Needless to say, if equality, solidarity, and voice don’t translate to Action, then we have missed the point of the divinely inspired revolution that Guru Nanak brought forth. Beyond just articulating the ideal, Guru Nanak and the successor Gurus empowered the most marginalized—turning them into the Queens and Kings that rise after the Panj Piare grace them with Amrit (initiation). The Gurus didn’t ‘give’ us voice (what’s empowerment without effort?), but gave us enough space to find our own voices, informed by equality and fortified by solidarity.

Progress surely requires we don’t use women simply as ‘subjects’ for events and books and papers, but rather recognize women as agents. It’s to realize that far from being too narrow, the topic of “Sikh Women” is dizzingly broad. Sikh women are involved, very centrally in every aspect of our community, whether as teachers, mothers, organizers, sisters, mentors, friends, writers, spiritual guides, leaders, wives, and as inspirations. SikhNet filmmakers can talk about pretty much about everything and anything—provided they don’t forget asking difficult questions, showing solidarity with experiences that are not their own, and listening for different voices. It might not be easy. But if it were easy, it won’t be revolutionary.

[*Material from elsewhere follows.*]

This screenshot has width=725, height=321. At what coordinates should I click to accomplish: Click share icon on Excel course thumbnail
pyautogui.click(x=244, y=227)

Mallika Kaur is a lawyer who focuses on gender and minority issues in the United States and South Asia. She has a JD from UC Berkeley School of Law and MPP from Harvard Kennedy School. She serves on the Board of Directors of SAFAR: The Sikh Feminist Research Institute and works with several civil society initiatives, international advocacy organizations, and academic institutions, to combine research, advocacy, scholarship, and the law. Currently she is a staff attorney at CORA, a domestic violence agency in the Bay Area, California.